In December 2021, it was announced that Howie Pyro was fighting for his life and in recovery following a liver transplant. Jesse Malin announced a benefit concert Pyro in January 2022 with all funds raised going to Pyro's medical and living expense for the next year as he recovers. Various other benefit shows were held for Pyro. In May 2022, Pyro, who had already suffered from liver disease, died from COVID-19-related pneumonia. On July 23, 2022, a memorial show was held at the Bowery Ballroom in New York City, which featured performances by a number of acts, culminating with a 9-song set by DGeneration, during which Kevin Tyler Preston played bass for the band.

On June 14, 2023, Jesse Malin announced that he suffered a rare spinal stroke in May 2023 that has left him paralyzed. Malin and friends were commemorating the one year anniversary of the passing of Howie Pyro when Malin suffered a stroke that left him unable to walk.
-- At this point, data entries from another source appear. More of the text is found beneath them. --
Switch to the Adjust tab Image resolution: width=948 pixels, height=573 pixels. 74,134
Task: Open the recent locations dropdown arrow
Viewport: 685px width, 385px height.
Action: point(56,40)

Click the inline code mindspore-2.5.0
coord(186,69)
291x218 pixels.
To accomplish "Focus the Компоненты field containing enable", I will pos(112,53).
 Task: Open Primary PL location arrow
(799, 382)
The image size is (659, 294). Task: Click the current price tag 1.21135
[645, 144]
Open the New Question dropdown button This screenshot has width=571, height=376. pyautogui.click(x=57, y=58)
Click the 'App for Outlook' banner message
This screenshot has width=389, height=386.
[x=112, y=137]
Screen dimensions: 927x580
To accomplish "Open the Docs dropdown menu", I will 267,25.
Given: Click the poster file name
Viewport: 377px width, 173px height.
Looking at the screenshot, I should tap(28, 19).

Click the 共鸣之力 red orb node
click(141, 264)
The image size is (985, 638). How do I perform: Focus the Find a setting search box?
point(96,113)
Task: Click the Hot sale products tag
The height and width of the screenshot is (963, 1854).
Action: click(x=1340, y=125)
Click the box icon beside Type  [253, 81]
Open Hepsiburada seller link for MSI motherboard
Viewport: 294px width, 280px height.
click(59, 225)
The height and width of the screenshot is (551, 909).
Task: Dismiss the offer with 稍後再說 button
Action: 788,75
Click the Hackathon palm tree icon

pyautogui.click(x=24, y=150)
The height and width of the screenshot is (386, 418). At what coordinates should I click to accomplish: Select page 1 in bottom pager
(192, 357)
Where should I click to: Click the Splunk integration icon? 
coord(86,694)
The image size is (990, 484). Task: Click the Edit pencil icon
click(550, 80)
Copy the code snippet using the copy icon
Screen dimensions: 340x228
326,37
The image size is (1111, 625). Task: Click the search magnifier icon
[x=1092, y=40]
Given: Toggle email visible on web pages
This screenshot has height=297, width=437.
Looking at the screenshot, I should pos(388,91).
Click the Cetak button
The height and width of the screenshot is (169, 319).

Malin is expected to be released from the hospital in late June and a donation campaign has been set up by his manager and other artists to help pay for his medical expenses.

DGeneration announced its first live performance in five years, which will be on the bill for Little Steven's Underground Garage Cruise 3, which takes place from April 24-28, 2027. It is unknown at this time who will play bass for the band.

==Members==

Current members
- Jesse Malin – vocals (1991–1999, 2011–present)
- Richard Bacchus – guitar, vocals (1991–1997, 1999, 2011–present)
- Danny Sage – guitar, vocals (1992–1999, 2011–present)
- Michael Wildwood – drums (1992–1999, 2011–present)

Former members
- Howie Pyro – bass (1991–1999, 2011–2022; died 2022)
- Georgie Seville – guitar (1991–1992)
- Belvy K – drums (1991–1992)
- Todd Youth – guitar (1997–1999; died 2018)
- Joe Rizzo – drums (1999)
- Jim Wallerstein – guitar (1999)

==Discography==
===Albums===

List of studio albums, with selected chart positions and sales figures
| Title | Album details | Peak chart positions | Sales |
US Heat.
| D Generation | Released: October 11, 1994; Label: Chrysalis; | — | US: 10,343; |
| No Lunch | Released: July 16, 1996; Label: Columbia; | — | US: 12,564; |
| Through the Darkness | Released: February 23, 1999; Label: C2/Columbia; | — | US: 6,406; |
| Nothing Is Anywhere | Released: July 29, 2016; Label: Self-released; | 18 |  |
"—" denotes a recording that did not chart or was not released in that territory.

===EP===
- Prohibition – (1998)

===Singles===
- "No Way Out" b/w "Guitar Mafia" – (1993)
- "Wasted Years" b/w "Waiting For The Next Big Parade" – (1993)
- "Degenerated" b/w "No God" – (1994)
- "No Way Out" – (1994; version from the DGeneration album)
- "She Stands There" – (1996)
- "No Way Out" – (1996; version from the No Lunch album)
- "Capital Offender" – (1997)
- "Helpless" – (1998)
  - Re-released in 1999.
- "Queens Of A" b/w "Piece of The Action" – (2015)

===Compilations===
- "No Way Out" (1994 version) on Airheads soundtrack (1994)
- "No Way Out" (1994 version) on Loaded: Volume 1 (1995)
- "Scorch" on Flipside: R.A.F.R. Compilation (1995; different version than on No Lunch)
- "No God" on A Small Circle of Friends: A Tribute To The Germs (1996)
- "I Got Nuthin'" on We Will Fall (A Tribute to Iggy Pop) (1997)
- "Dying For A Living" on Old Skars and Upstarts (1998)
- "Helpless" on Explore – (Columbia Records sampler 1998)
- "Helpless" on The Faculty Soundtrack (1998)
- "Hatred" on Universal Soldier II: The Return soundtrack (1999)
- "Prohibition" on A Fistful Of Rock N Roll: Volume 4 (2000; different version than on the Prohibition EP)

===Demo tapes===
- D-Generation – (1992) [13-track, cassette-only release, distributed in limited quantities by the band. The 4 songs that appeared on their two, 1993 singles were taken from this recording; some songs were later re-recorded for their debut album].